-- BEGIN --

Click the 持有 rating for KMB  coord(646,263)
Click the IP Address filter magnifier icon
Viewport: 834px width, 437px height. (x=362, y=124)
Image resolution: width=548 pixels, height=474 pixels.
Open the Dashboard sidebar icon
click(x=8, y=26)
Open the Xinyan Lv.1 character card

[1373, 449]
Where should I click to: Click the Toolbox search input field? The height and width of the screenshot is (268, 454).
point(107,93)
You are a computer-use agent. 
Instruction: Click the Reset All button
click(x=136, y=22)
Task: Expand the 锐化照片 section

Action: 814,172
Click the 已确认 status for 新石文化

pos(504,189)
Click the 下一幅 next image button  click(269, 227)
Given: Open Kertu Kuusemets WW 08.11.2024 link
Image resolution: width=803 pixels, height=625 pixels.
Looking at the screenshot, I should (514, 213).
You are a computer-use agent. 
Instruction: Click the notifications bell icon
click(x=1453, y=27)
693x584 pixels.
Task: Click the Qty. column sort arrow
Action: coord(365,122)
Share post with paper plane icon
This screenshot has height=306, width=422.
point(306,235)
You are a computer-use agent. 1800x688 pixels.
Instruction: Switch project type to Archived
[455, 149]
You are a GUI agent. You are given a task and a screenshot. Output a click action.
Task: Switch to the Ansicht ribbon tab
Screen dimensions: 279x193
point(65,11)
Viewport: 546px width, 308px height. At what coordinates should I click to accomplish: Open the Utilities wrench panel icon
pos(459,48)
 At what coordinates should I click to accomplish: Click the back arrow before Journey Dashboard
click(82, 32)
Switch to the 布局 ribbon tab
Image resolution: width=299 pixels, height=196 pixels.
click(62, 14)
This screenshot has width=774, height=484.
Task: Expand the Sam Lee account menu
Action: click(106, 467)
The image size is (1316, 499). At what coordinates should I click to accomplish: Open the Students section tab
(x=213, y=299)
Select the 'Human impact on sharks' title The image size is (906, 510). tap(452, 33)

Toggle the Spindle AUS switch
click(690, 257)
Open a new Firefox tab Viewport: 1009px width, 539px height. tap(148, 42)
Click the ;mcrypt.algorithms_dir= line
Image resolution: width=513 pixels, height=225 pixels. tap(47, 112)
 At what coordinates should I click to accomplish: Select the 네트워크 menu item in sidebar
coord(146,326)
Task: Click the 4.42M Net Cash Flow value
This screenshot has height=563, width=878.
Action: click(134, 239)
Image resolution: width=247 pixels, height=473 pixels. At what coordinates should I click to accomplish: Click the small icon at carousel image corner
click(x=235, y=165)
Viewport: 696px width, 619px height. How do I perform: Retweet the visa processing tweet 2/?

-- END --

Count how many lines of the material above contain the word "what". Reply with the number alone.

**Written reply**: 5